Genauso verwundern einige Stimmen mit der Argumentation, dass man auch bei Flüchtlingunterkünften nicht Standards aussetzen sollte, weil sonst ein Rückbau unserer ordnungsrechtlichen Errungenschaften eingeleitet würde und so der Untergang des Abendlandes drohe…

Das alles trifft nicht nur bei uns auf Sprachlosigkeit und Kopfschütteln. Wir haben die Diskussion für Sie mitverfolgt. In einem Faktencheck haben wir die Stimmen zusammengetragen. Mehr Infos gibt es unter den jeweiligen Links. Bilden Sie sich eine eigene Meinung!

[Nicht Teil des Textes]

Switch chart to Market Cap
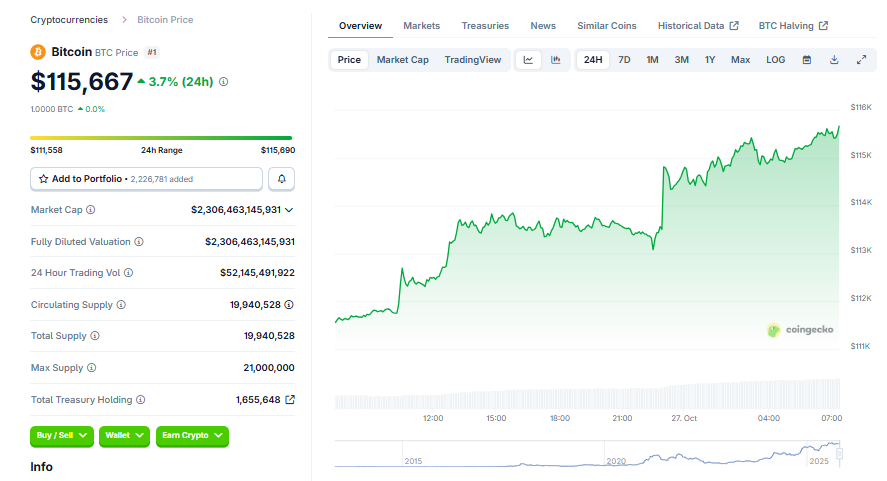This screenshot has width=887, height=481. coord(402,60)
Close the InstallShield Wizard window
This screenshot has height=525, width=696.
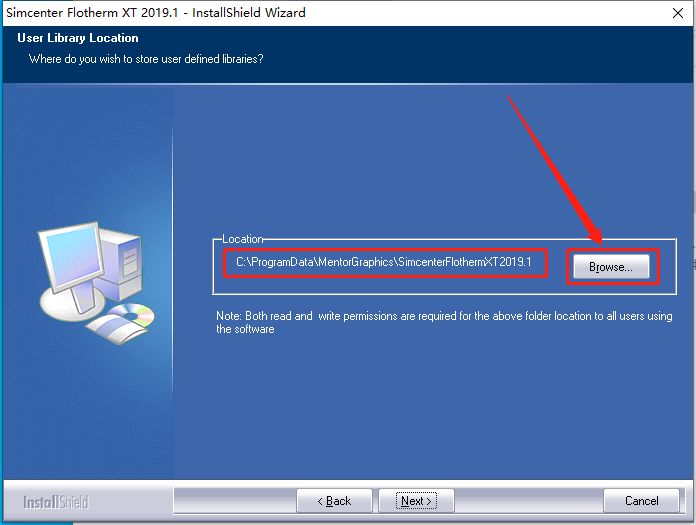(677, 13)
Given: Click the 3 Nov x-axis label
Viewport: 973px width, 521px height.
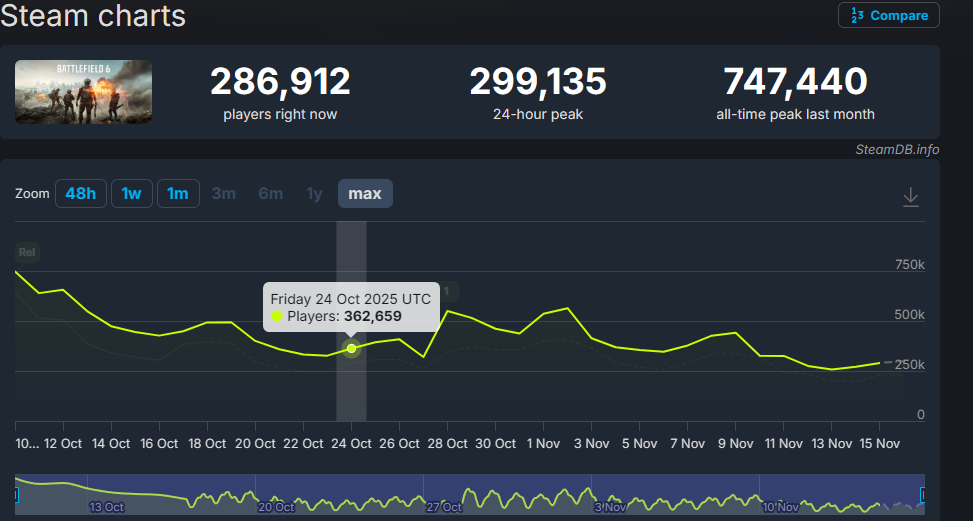Looking at the screenshot, I should tap(590, 443).
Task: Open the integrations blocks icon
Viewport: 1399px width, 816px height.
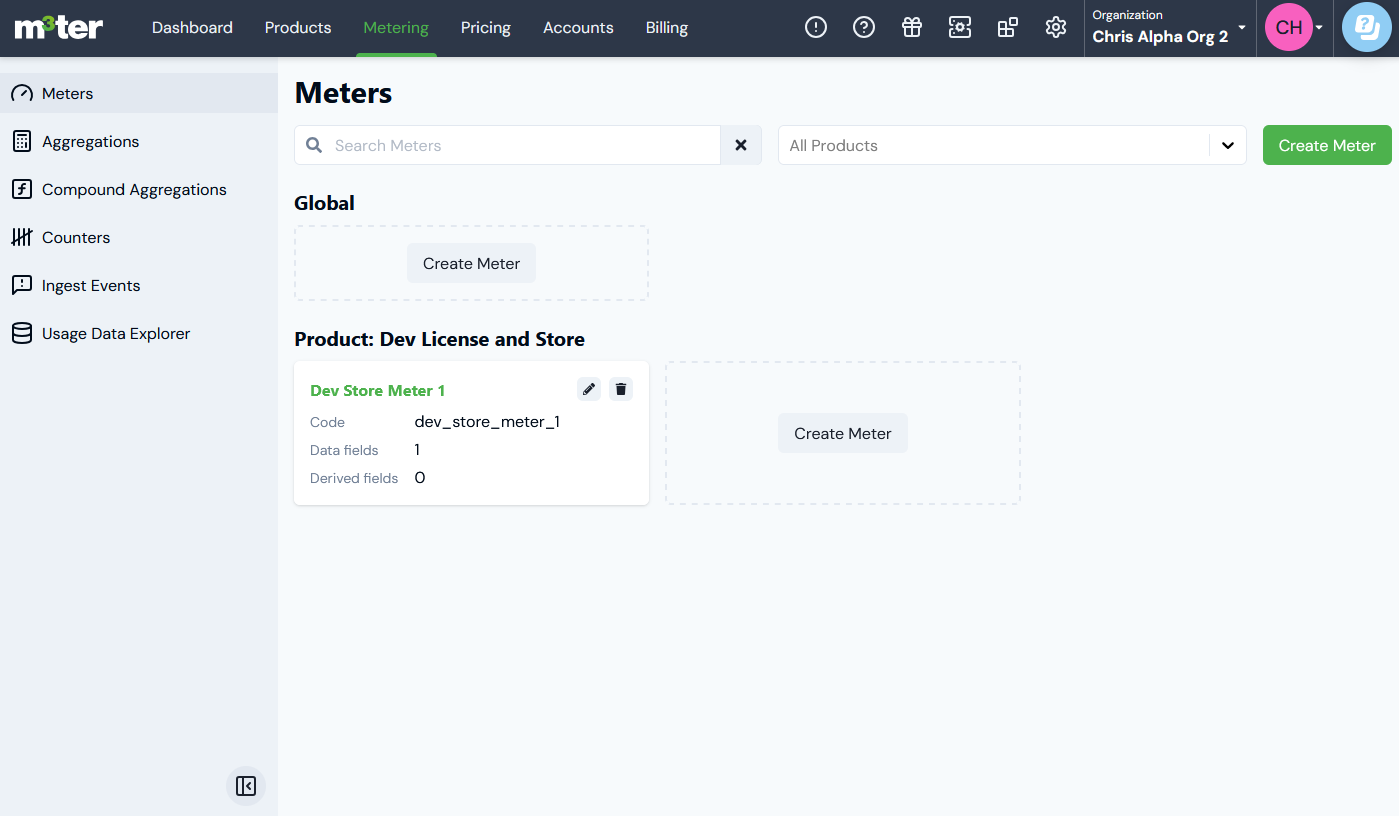Action: [1008, 27]
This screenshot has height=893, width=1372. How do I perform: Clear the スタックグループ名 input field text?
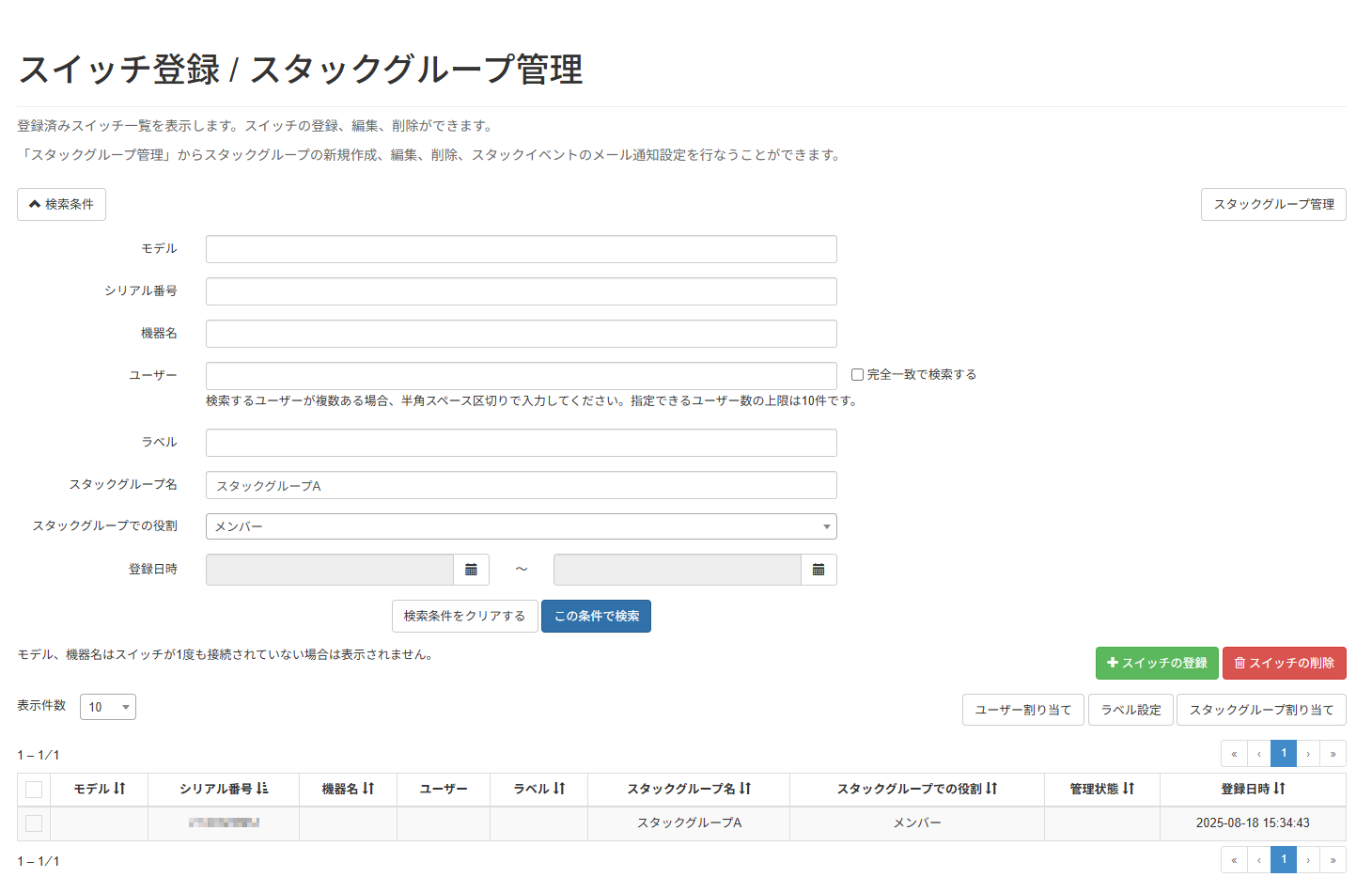(x=522, y=485)
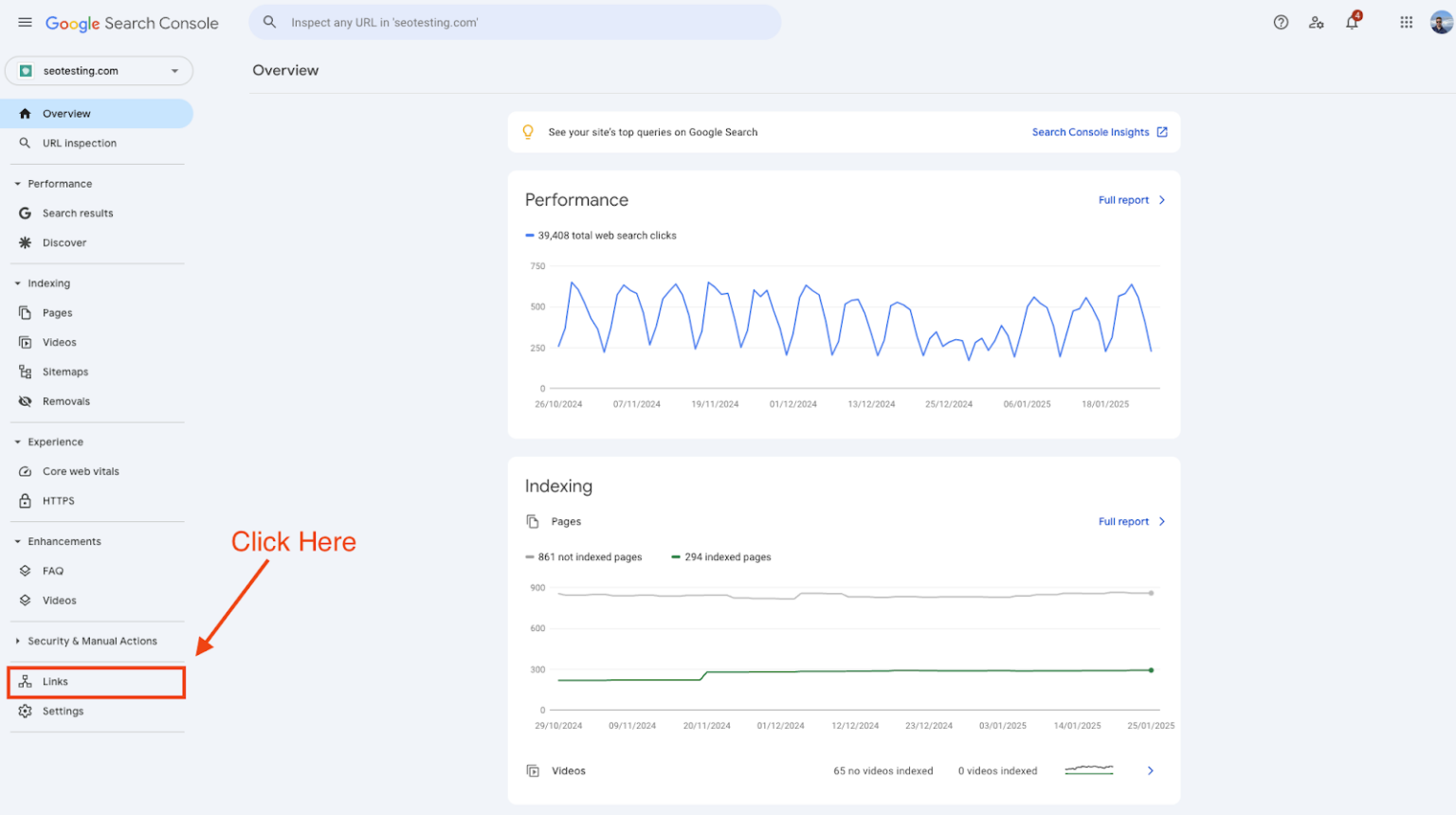Image resolution: width=1456 pixels, height=815 pixels.
Task: Open Search Console Insights
Action: point(1091,132)
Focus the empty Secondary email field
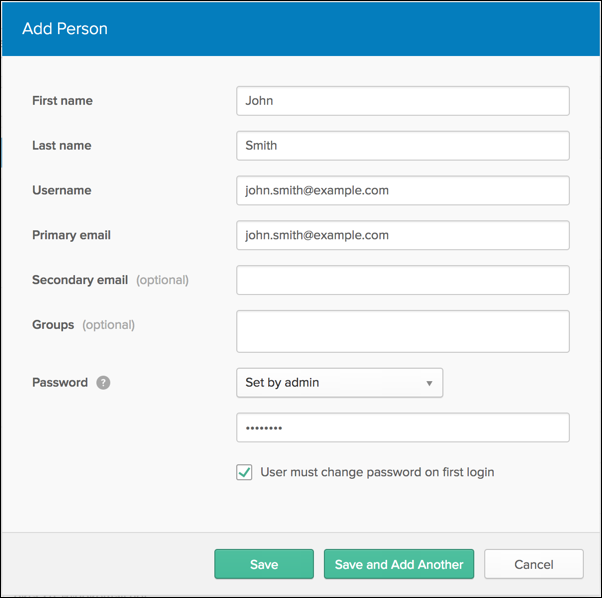This screenshot has height=598, width=602. tap(403, 280)
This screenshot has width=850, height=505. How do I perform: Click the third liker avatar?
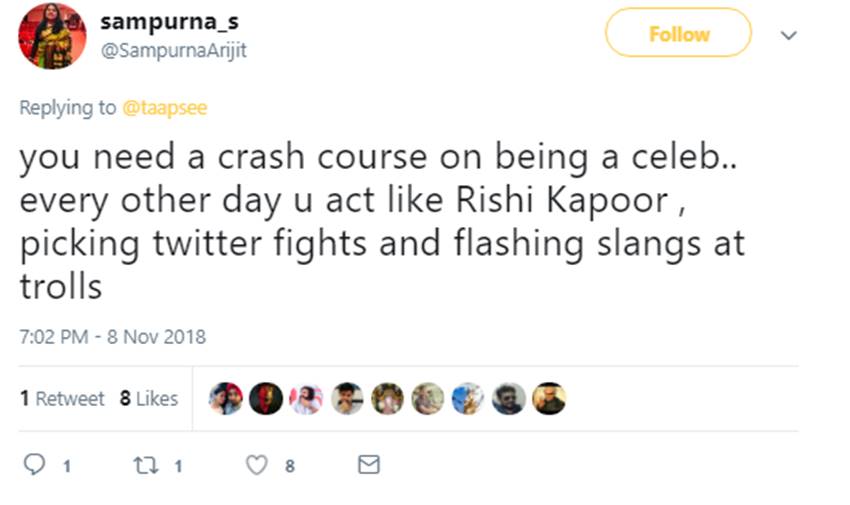306,398
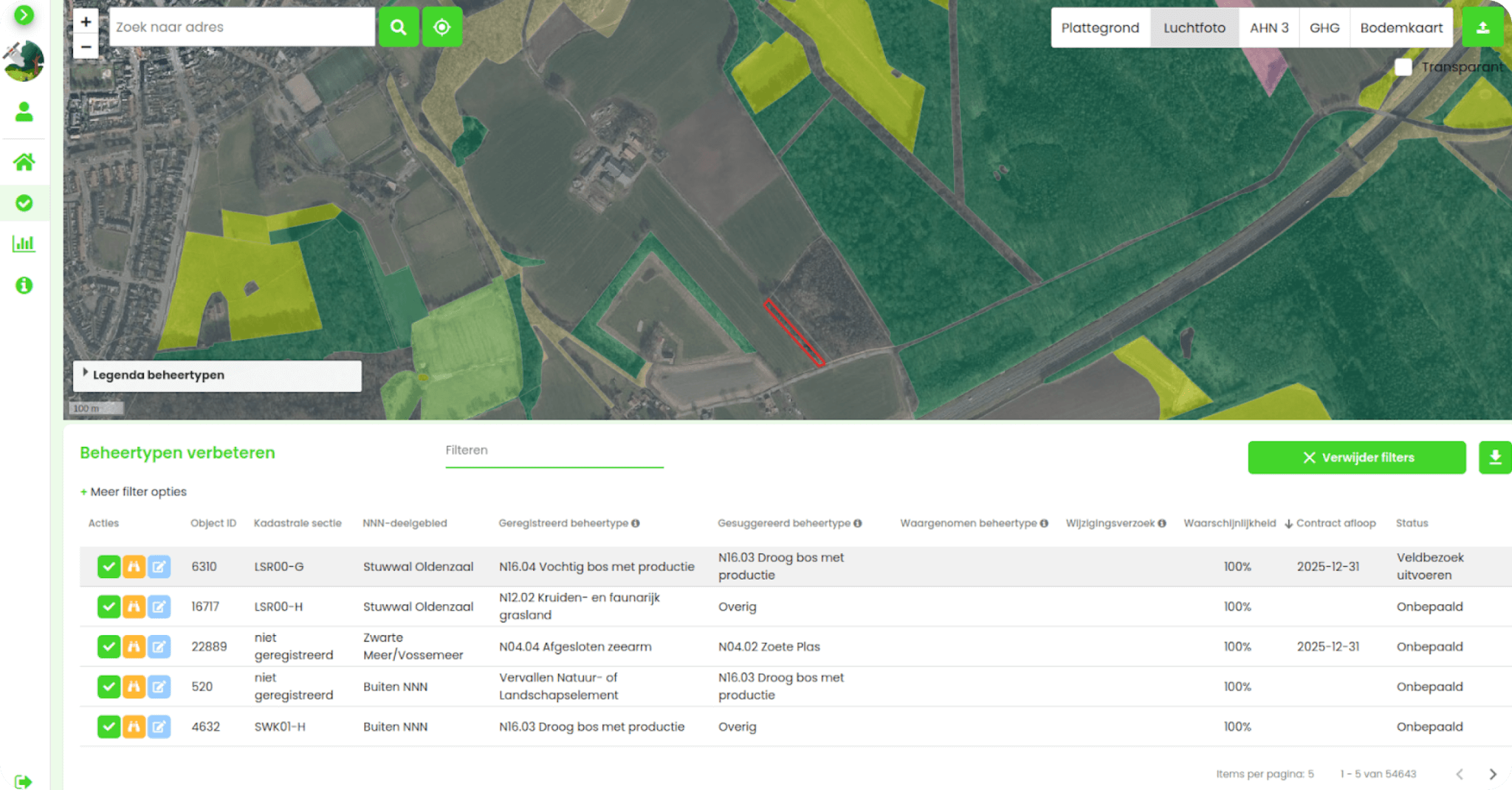Enable the Transparant checkbox
Viewport: 1512px width, 790px height.
click(1403, 67)
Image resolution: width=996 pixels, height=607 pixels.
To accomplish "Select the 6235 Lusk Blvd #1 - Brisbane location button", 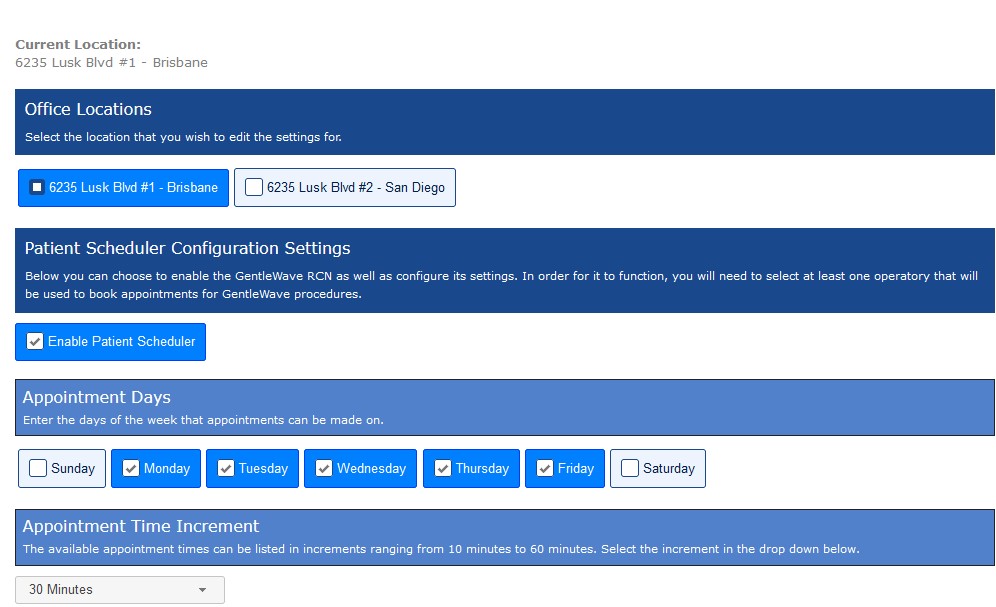I will coord(123,187).
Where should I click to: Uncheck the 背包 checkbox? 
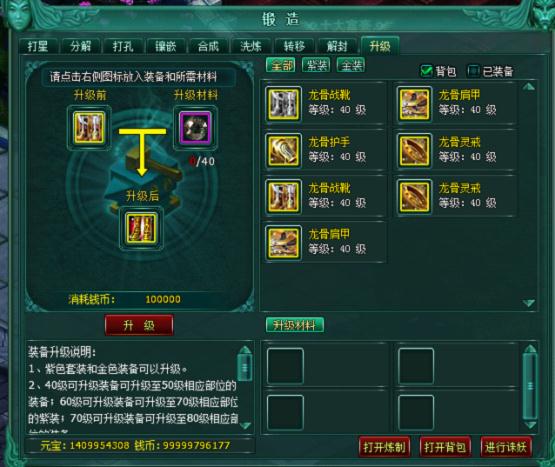coord(426,71)
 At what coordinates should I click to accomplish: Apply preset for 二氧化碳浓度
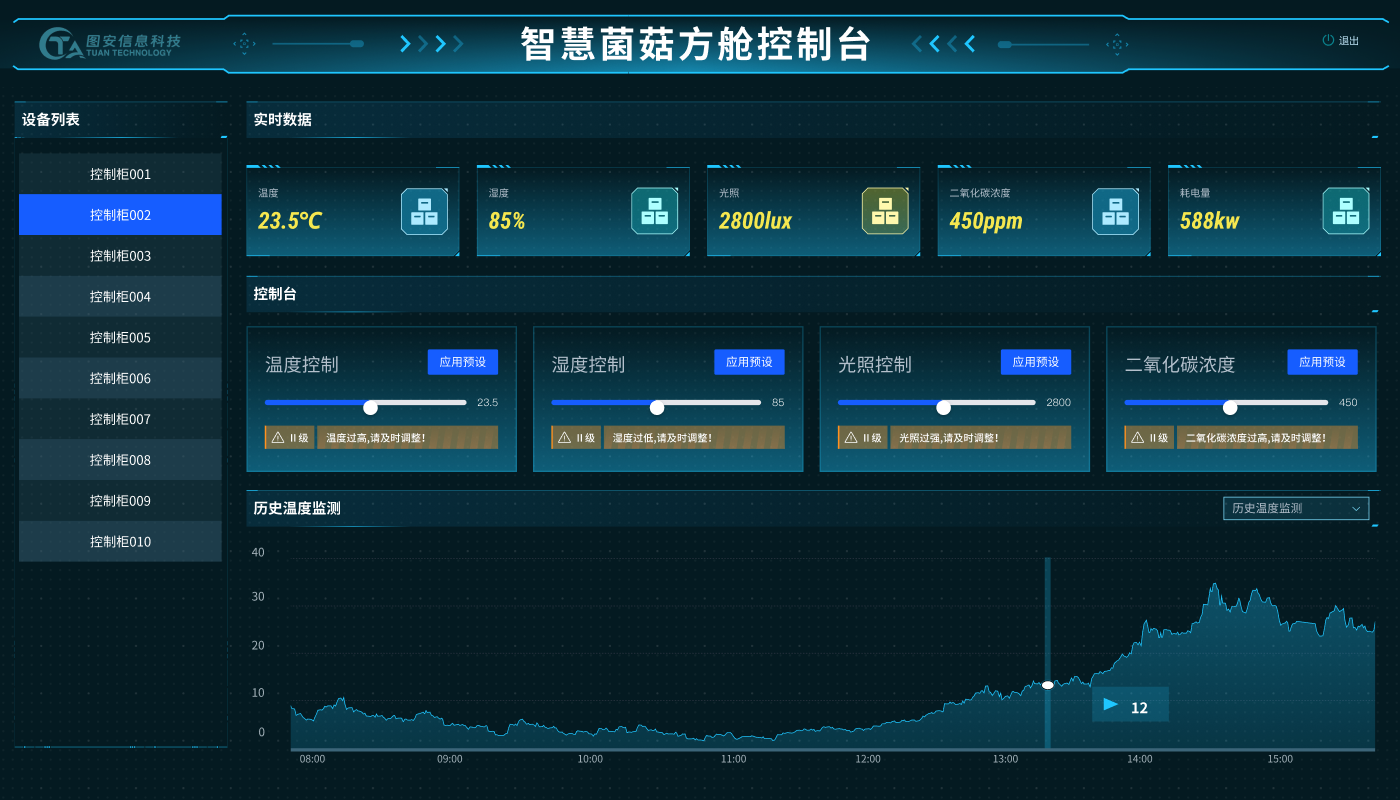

Forderung: Die EnEV soll für alle Neubauten ausgesetzt werden

Ein Bündnis von elf Organisationen aus der Bau- und Wohnungsbranche, u.a. Vertreter aus Bau- und Immobilienwirtschaft, Industriegewerkschaft Bau, Mieterbund und Architektenbund, fordert, die für 2016 geplante Verschärfung der Energieeinsparverordnung (EnEV) für mindestens fünf Jahre auf Eis zu legen. Hauptargument: Die verschärften Neubauanforderungen würden nach Berechnungen der Wohnungs- und Bauwirtschaft Kostensteigerungen von 6 bis 10 Prozent beim Wohnungsbau verursachen. www.enbausa.de/finanzierung-beratung/aktuelles/artikel/bau-buendnis-fordert-moratorium-der-enev-2016-5001.htm

Die Stimmen:

„Die aktuelle Notsituation auszunutzen, um bestehende Klimaschutzstandards abzuwickeln, ist zynisch und ein bedauerliches Verhalten der Branche.“ Mietern würden viele Jahre lang höhere Unterhaltungskosten aufgebürdet. Einen Baukostenanstieg durch Vorgaben zum Wärmeschutz bezweifelt die DUH. Den gesamtgesellschaftlichen Nutzen aufgrund Partikularinteressen der Wirtschaft aufs Spiel zu setzen, darf nicht das Ergebnis demokratischer Prozesse sein…“. Geltende Energiestandards auszusetzen und dies als kurzfristige Entlastung zu interpretieren, sei Unsinn.
[Sascha Müller-Kraenner,
Bundesgeschäftsführer der Deutschen Umwelthilfe (DUH)]
www.duh.de/pressemitteilung.html?&tx_ttnews[tt_news]=3615

„Die zügige Bereitstellung von Wohnraum für Flüchtlinge hat oberste Priorität. Eine pauschale Aufweichung der Anforderungen an Energieeffizienz und Erneuerbare Wärme hilft aber weder den Flüchtlingen, noch dem Klima. Beides gegeneinander auszuspielen, ist dreist… Klimaschonendes Wohnen ist eine Investition in die Zukunft. Ohne erneuerbare Wärme sind die Klimaschutzziele nicht zu erreichen. Ohne Klimaschutz wird sich die Flüchtlingskrise noch verschärfen.“
[Dr. Hermann Falk,
Geschäftsführer des Bundesverband Erneuerbare Energie (BEE)]
www.bee-ev.de/home/presse/mitteilungen/detailansicht/fluechtlingsunterkuenfte-baustandards-fuer-erneuerbare-waerme-nicht-pauschal-aussetzen/

„Wir erleben gerade Versuche, das Rad bei der Energie- und Wohnungsbaupolitik zurückzudrehen. Dem können wir als Energieberater, denen moderner und zukunftsfähiger Wohnraum am Herzen liegt, nicht zustimmen. … Was wir brauchen sind innovative und praxisnahe Konzepte, wie man schnell und unbürokratisch Menschen in Not helfen kann, ohne auf langfristige Ziele zu verzichten.“
[Hermann Dannecker,
Vorsitzender des Deutsches Energieberater-Netzwerks (DENe.V.),
Dipl.-Ing. und Vorstandssprecherin Dipl.-Ing. Marita Klempnow]
den-ev.de/cms_v2/fileadmin/Dateien/Pressemitteilungen_2015/2015_09_18_DEN_PM_28-2015m1_HP.pdf

Mit den heutigen Baustoffen ist es fast unmöglich, schlechter zu bauen als es die EnEV verlangt.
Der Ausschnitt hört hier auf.